When a dynamic object is loaded into memory, it is examined for any additional dependencies. By default, if any dependencies exist they are immediately loaded. This cycle continues until the full dependency tree is exhausted. At which point all inter-object references, specified by relocations, are resolved.
Under this default model, all the dependencies of an application are loaded into memory, and all data relocations are performed. These operations are performed regardless of whether the code in these dependencies is referenced by the application during its execution.
Under a lazy loading model, any dependencies that are labeled for lazy loading are loaded only when explicitly referenced. By taking advantage of a function call's lazy binding, the loading of a dependency is delayed until it is first referenced. In fact, objects that are never referenced are never loaded.
A relocation reference can be immediate or lazy. Because immediate references must be resolved when an object is initialized, any dependency that satisfies this reference must be immediately loaded. Therefore, identifying such a dependency as lazy loadable has little effect. See When Relocations Are Performed. Immediate references between dynamic objects are generally discouraged.
Lazy loading is used by the link-editor itself, which references a debugging library, liblddbg. Because debugging is only called upon infrequently, loading this library every time the link-editor is invoked is unnecessary and expensive. By indicating that this library can be lazily loaded, the expense of processing it can be moved to those invocations that ask for debugging output.
The alternate method of achieving a lazy loading model is to use dlopen() and dlsym() to load and bind to a dependency when needed. This is ideal if the number of dlsym() references is small, or the dependency name or location is not known at link-edit time. For more complex interactions with known dependencies, coding to normal symbol references and designating the dependency to be lazily loaded is simpler.
An object is designated as lazily or normally loaded through the link-editor options -z lazyload and -z nolazyload respectfully.

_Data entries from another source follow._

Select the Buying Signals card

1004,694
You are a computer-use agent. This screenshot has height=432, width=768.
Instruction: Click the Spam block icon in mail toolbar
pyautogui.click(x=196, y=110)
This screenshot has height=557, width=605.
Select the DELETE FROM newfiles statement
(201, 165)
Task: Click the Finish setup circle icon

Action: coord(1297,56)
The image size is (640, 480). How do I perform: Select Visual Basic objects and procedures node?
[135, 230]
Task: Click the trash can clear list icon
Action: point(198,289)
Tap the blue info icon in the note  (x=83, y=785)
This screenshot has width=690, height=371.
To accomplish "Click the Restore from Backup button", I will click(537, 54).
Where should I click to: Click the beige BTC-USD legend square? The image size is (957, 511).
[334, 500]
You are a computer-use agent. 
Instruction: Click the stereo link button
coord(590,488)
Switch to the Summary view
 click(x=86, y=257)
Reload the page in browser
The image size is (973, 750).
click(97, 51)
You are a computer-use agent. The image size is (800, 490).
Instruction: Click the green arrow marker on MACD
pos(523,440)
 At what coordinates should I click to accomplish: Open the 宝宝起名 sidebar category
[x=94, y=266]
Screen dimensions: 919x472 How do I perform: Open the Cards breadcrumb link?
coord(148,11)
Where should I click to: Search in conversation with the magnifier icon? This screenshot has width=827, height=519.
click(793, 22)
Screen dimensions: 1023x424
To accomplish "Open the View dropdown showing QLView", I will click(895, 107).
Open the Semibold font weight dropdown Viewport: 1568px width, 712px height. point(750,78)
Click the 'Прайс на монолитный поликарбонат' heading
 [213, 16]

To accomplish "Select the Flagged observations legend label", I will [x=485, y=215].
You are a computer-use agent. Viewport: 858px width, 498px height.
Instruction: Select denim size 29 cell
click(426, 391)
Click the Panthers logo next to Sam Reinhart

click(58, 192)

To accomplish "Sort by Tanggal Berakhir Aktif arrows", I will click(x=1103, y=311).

These options are position-dependent on the link-edit command line. Any dependency found following the option takes on the loading attribute specified by the option. By default, the -z nolazyload option is in effect.
The following simple program has a dependency on libdebug.so.1. The dynamic section (.dynamic), shows libdebug.so.1 is marked for lazy loading. The symbol information section (.SUNW_syminfo), shows the symbol reference that triggers libdebug.so.1 loading.
$ cc -o prog prog.c -L. -zlazyload -ldebug -znolazyload -R'$ORIGIN' $ elfdump -d prog Dynamic Section: .dynamic index tag value  POSFLAG_1 0x1 [ LAZY ]  NEEDED 0x123 libdebug.so.1  NEEDED 0x131 libc.so.1  RUNPATH 0x13b $ORIGIN ... $ elfdump -y prog Syminfo section: .SUNW_syminfo index flgs boundto symbol ...  DL  libdebug.so.1 debug
The POSFLAG_1 with the value of LAZY designates that the following NEEDED entry, libdebug.so.1, should be lazily loaded. Because libc.so.1 has no preceding LAZY flag it is loaded at the initial startup of the program.
The use of lazy loading can require a precise declaration of dependencies and runpaths through out the objects used by an application. For example, suppose two objects, libA.so and libB.so, both make reference to symbols in libX.so. libA.so declares it has a dependency on libX.so, but libB.so does not. Typically, when libA.so and libB.so are used together, libB.so can reference libX.so because libA.so made it available. But, if libA.so declares libX.so to be lazy loaded, it is possible that libX.so may not be loaded when libB.so makes reference to it. A similar failure can occur if libB.so declares libX.so as a dependency but fails to provide a runpath necessary to locate it.
Regardless of lazy loading, it is recommended that dynamic objects declare all their dependencies and how to locate them. With lazy loading, this dependency information becomes even more important.